His eyes were dark and intent as they met hers. His mouth was suddenly grim. “If you’re so eager to share everything, why don’t you start by telling me about the plane crash that killed your husband?”
Pain twisted through her. She’d known he was going to want to talk about that. And she couldn’t. Just could not.
So she strong-armed past the pain, gave him a level look, and said, “I asked you first. Anyway what?”
His eyes slid over her face. His jaw tightened. “Okay, partner, here it is: my plane didn’t just crash. It was shot out of the sky by a surface-to-air missile. Given our altitude and location when we were hit, someone here on Attu or in the waters right around it had to have done it. It’s possible that one of this group who’s coming after us now was already on the island at that point, but I don’t think so, because storm or no storm, if they had been on the island, it wouldn’t have taken them until the next morning to show up. I think they got called in after my plane was shot down. As far as I know, your people were the only ones on the island at the time, and if that’s the case, then one of you had to have fired that missile.”
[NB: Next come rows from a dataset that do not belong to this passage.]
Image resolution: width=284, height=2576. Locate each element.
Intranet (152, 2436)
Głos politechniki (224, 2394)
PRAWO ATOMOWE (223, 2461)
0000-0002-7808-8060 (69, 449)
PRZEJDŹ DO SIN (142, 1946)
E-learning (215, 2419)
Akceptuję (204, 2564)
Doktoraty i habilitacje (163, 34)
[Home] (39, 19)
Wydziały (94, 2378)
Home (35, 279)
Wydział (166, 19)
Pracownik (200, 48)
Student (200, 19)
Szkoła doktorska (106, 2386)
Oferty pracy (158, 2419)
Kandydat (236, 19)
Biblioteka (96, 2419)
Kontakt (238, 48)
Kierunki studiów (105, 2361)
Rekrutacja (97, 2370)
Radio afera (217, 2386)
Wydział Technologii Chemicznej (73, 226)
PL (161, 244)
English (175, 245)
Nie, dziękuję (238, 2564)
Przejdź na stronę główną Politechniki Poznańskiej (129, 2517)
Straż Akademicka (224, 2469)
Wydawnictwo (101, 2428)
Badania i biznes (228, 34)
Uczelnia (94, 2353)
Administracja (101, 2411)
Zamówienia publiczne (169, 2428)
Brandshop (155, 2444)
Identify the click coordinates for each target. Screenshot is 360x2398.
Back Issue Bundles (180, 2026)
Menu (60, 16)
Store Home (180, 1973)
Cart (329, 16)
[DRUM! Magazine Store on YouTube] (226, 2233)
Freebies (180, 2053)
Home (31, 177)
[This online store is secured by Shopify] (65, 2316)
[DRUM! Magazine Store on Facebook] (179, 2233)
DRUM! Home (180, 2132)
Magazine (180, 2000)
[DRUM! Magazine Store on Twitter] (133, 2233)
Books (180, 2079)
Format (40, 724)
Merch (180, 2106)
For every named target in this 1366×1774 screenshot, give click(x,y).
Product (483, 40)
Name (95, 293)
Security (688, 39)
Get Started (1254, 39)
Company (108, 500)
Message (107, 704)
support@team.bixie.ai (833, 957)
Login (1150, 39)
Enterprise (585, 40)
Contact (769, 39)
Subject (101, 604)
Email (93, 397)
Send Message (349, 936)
It took a moment for what he was saying to click into place.
“You think Keith shot your plane down?”
“I don’t know. If you and he are the only ones left—and we don’t know that; without eyeballing the bodies there’s no way to be sure—then I’d say he’s at the top of the suspect list.”
Staring at him, Gina mentally reviewed all she knew about Keith. He was a scientist, and a physician, and—
“He was the last person added to the team,” she said slowly. “That was about a week before we left. I thought at the time that he was going to have to scramble to get everything he needed together in order to do the project he meant to do here.”
“Tell me about him. Everything you know.”
Gina did. It wasn’t a lot.
“So you’d never met him before he joined your group on Attu?” Cal asked, and Gina shook her head no. “Did any of the others know him?”
Gina thought back. “I’m pretty sure Arvid didn’t.” The thought of Arvid made her wince, but she determinedly kept her focus on where it needed to be: the present, in which she was remembering everything she could about Keith. “I don’t know about anyone else. He didn’t seem to have any particular friends among the group.” She frowned at Cal. “It’s difficult to get permission to conduct research on Attu, you know. We all had to go through this unbelievable application and screening process. If there was anything wrong with Keith’s credentials—with any of our credentials—the screening process almost certainly would have caught it.”